Input data.
══════

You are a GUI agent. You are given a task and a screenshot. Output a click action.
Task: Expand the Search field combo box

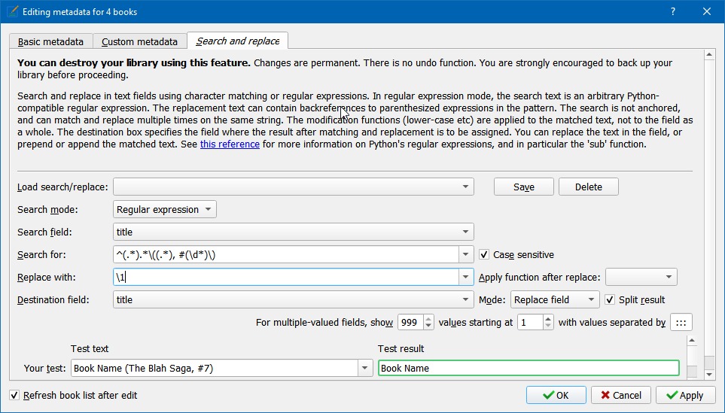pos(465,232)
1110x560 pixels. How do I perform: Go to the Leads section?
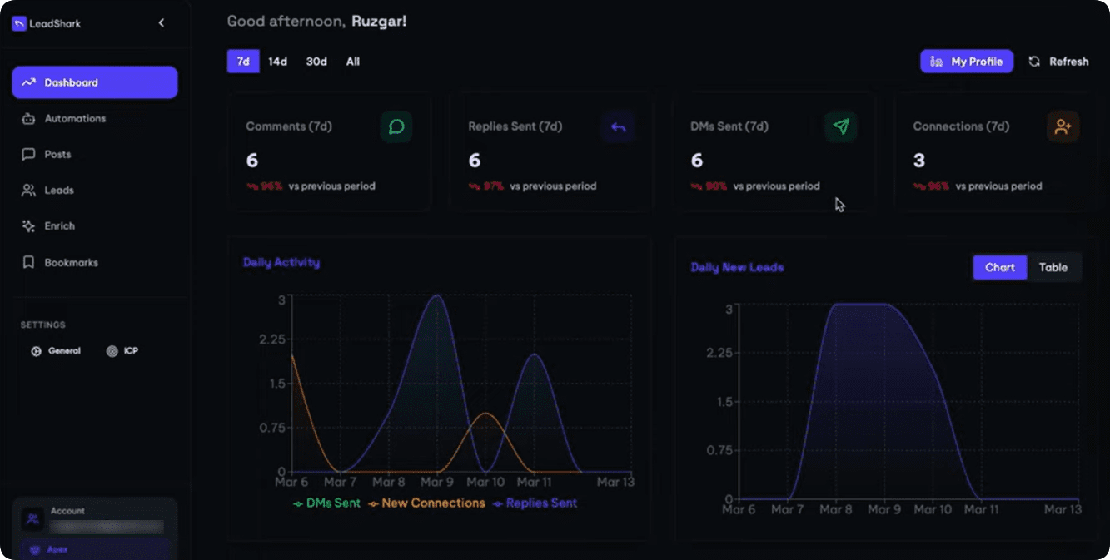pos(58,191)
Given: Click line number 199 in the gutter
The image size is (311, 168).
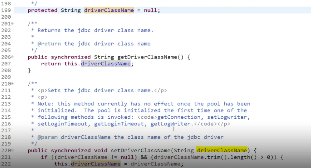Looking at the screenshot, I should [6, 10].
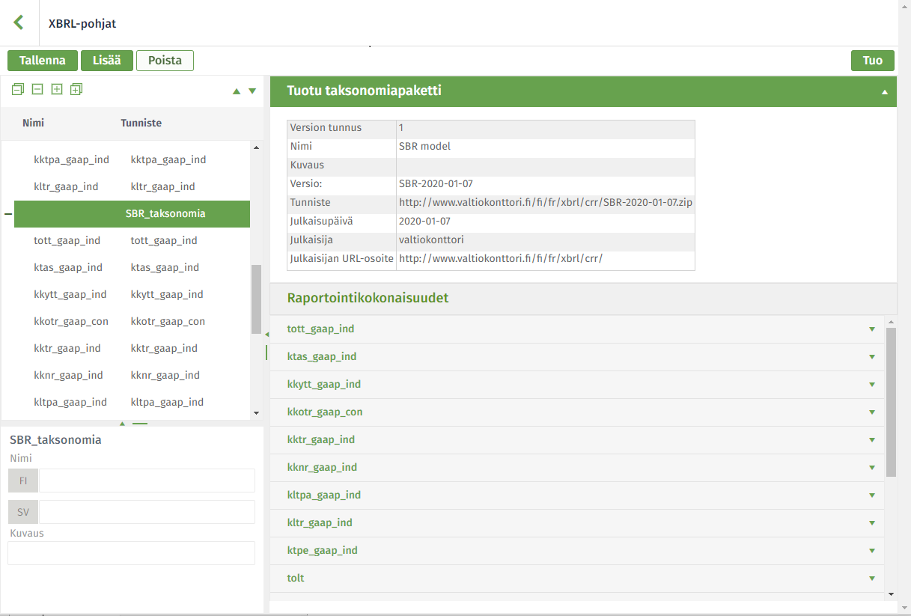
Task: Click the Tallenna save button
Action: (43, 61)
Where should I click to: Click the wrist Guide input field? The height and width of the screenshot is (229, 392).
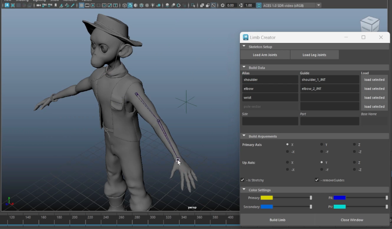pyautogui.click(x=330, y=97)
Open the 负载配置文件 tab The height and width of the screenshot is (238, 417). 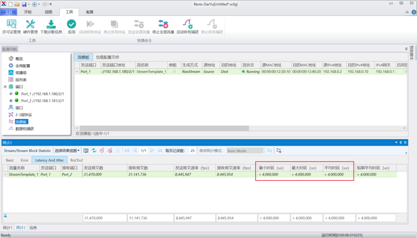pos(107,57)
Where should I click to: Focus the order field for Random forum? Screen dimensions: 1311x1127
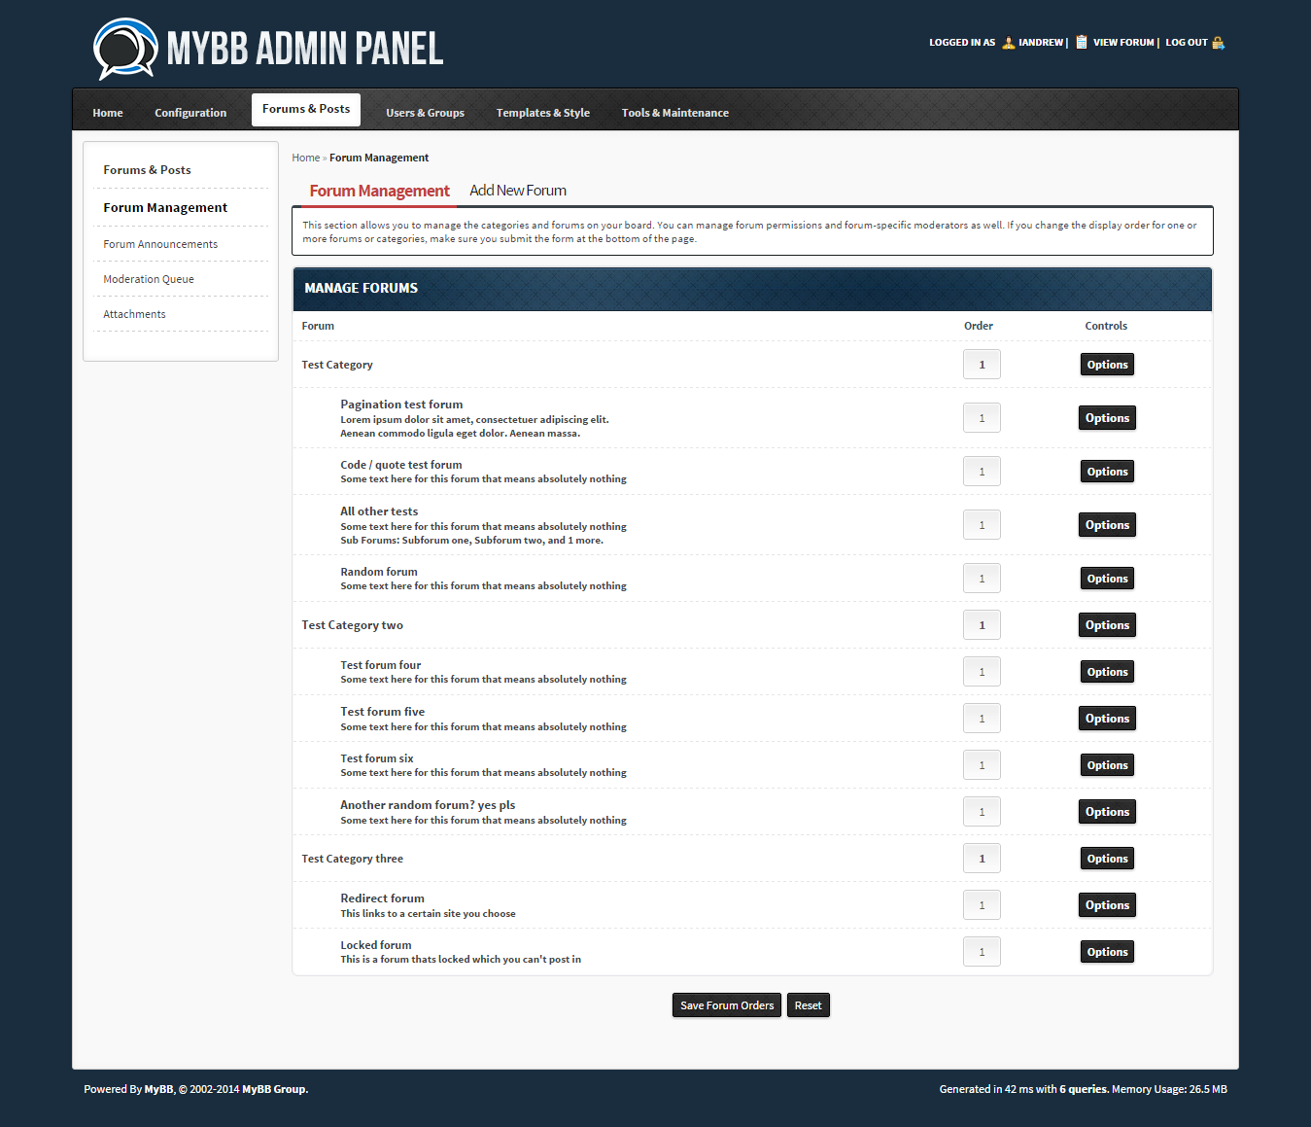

══════

Your goal. Quote only what lies between the first line of the records and the line containing "Given: Click line number 199 in the gutter", please, including both lines and excluding images.

Answer.
You are a GUI agent. You are given a task and a screenshot. Output a click action.
Task: Expand the Search field combo box

pos(465,232)
1110x560 pixels. How do I perform: Go to the Leads section?
pos(58,191)
Given: Click line number 199 in the gutter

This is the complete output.